Sergio A. Silverio

Academic Psychologist
King's College London
United Kingdom

Sergio A. Silverio

Sergio A. Silverio is an academic Psychologist with a research interest in women’s mental health over the lifecourse. He first read for a Masters in Psychological Sciences at the University of Liverpool, where he specialised in Clinical and Health Psychology. His work at the University of Liverpool focused on key life transitions such as pregnancy, motherhood, and widowhood. Here, he developed an interest in Lifecourse Analysis and qualitative methods and was trained in Grounded Theory – a methodology he later employed to analyse his thesis data. This work explored the experiences of never married older women’s gender identity and social networks and attracted critical acclaim from The British Psychological Society.
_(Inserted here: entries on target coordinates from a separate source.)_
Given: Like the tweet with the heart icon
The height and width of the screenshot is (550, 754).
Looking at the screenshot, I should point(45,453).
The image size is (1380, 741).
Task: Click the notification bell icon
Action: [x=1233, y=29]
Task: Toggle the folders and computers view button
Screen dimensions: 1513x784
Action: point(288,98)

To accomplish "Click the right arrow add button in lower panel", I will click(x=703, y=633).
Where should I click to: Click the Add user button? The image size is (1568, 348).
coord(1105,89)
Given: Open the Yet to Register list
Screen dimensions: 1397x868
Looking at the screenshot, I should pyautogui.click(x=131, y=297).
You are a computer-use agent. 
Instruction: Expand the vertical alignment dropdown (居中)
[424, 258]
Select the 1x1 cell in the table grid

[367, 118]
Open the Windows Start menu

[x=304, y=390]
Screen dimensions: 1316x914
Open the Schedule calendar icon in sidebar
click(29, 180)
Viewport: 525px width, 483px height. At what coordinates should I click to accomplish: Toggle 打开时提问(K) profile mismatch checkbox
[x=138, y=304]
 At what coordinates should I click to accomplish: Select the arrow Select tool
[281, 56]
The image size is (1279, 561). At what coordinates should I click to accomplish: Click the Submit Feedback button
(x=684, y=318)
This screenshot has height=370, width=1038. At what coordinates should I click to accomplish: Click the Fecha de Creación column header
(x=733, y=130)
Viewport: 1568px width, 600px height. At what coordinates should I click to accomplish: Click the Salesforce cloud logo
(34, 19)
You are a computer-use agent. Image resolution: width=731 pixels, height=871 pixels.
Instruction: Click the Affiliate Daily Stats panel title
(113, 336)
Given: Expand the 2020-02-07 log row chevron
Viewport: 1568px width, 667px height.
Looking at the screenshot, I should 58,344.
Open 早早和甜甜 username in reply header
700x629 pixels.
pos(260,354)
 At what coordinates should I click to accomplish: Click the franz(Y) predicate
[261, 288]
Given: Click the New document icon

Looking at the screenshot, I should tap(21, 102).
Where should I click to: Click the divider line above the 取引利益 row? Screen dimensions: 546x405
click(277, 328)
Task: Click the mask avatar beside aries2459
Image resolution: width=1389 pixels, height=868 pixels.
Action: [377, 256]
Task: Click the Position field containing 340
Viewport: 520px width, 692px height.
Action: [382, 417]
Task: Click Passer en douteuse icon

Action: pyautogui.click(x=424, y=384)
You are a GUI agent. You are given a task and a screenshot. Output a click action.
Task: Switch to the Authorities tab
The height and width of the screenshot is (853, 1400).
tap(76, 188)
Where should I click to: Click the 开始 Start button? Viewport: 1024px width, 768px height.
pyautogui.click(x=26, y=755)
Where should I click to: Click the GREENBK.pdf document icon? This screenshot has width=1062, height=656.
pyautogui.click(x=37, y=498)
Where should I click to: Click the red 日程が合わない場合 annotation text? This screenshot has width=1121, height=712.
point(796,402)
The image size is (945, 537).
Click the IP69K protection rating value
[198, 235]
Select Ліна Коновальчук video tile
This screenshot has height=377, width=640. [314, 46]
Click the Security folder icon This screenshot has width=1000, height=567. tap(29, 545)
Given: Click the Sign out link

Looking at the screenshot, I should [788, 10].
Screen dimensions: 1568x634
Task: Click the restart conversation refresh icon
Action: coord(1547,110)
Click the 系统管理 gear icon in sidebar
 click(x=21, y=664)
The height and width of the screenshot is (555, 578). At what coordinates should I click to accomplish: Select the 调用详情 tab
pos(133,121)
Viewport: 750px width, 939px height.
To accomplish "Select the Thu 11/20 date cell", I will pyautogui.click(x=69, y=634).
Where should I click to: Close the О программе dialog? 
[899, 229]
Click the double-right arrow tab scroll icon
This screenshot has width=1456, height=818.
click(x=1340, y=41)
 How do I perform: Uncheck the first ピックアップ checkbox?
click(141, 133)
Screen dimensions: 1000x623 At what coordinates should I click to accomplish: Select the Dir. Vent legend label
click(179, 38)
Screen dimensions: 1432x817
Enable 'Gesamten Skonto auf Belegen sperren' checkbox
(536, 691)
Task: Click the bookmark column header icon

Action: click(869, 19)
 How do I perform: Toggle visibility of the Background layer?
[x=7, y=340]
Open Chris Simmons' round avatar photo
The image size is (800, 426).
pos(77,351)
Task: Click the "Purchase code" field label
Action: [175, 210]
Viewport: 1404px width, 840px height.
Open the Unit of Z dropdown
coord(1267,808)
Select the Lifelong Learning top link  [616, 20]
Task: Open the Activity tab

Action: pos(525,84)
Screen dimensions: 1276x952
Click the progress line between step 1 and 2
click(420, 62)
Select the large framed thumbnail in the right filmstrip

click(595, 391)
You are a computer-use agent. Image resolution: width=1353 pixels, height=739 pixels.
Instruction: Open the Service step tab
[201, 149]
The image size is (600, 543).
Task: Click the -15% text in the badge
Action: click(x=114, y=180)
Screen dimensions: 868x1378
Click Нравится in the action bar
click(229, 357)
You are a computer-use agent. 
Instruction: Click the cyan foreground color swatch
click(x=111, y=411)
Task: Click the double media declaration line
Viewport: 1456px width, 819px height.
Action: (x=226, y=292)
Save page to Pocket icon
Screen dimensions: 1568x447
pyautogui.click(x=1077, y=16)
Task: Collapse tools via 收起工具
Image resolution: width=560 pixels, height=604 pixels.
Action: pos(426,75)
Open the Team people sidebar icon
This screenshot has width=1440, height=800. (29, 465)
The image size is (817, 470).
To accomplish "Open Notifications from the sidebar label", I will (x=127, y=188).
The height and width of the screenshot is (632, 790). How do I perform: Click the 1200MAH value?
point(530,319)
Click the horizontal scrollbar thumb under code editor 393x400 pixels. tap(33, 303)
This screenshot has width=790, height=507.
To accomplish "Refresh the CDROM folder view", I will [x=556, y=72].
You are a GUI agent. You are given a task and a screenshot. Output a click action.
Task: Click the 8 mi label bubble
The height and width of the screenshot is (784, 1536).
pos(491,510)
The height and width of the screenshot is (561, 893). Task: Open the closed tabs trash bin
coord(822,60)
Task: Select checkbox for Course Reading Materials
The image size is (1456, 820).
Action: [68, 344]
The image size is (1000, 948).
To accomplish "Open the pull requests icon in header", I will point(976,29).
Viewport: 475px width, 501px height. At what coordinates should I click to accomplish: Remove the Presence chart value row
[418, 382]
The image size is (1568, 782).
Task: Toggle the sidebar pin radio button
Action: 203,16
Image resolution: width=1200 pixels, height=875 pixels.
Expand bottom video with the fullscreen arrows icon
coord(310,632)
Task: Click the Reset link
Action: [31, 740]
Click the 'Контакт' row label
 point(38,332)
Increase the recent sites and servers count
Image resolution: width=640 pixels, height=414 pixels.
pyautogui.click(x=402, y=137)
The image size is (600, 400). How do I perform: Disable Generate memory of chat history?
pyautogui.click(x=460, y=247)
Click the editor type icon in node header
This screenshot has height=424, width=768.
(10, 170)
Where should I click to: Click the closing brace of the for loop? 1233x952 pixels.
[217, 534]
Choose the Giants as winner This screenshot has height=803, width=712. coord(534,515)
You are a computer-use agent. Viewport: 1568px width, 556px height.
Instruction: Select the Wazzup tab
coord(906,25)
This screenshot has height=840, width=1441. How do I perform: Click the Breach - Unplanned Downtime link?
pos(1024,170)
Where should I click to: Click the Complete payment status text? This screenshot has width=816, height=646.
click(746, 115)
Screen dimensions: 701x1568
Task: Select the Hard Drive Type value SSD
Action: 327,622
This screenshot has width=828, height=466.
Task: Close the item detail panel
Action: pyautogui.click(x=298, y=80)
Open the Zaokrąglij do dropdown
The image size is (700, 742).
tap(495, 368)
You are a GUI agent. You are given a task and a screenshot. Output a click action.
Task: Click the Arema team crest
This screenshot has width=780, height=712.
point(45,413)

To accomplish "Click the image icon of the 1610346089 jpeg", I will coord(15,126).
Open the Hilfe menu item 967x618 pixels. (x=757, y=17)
Since graduating, Sergio has worked within various academic departments, most notably as a Research Assistant in Qualitative Methods at the University College London’s Elizabeth Garrett Anderson Institute for Women’s Health where he is now an Honorary Research Fellow, and as a Research Assistant in Qualitative Analysis of Women’s Health at the Department of Women & Children’s Health, King’s College London, before being promoted to Research Associate in Social Science of Women’s Health. Most recently, he has been made an Honorary Fellow at the University of Liverpool’s Department of Psychology, where he first trained as a Psychologist, and has read for a Master’s in Psychological and Psychiatric Anthropology, completing a thesis entitled: ‘Anxiety and the Antenatal Clinic’, which won the Society for Reproductive and Infant Psychology 40th Anniversary Thesis Prize.

As an academic Psychologist, most of his research focuses on the qualitative experience of women’s identity changes over the lifecourse. He adopts a critical female psychology lens, which enables him to focus on and the psychological, social, and emotional impacts caused by these key life transitions. Having worked on various research projects, with mainly qualitative data, he have become an experienced qualitative researcher with particular expertise in in-depth interviewing on sensitive topics and inductive analytical methodologies. He holds both national and international collaborations, covering work which involves – at one end – embracing critical psychology perspectives to contribute new theoretical bases for research, and – at the other – adopting formal evaluative frameworks to influence, adapt, and transform policy.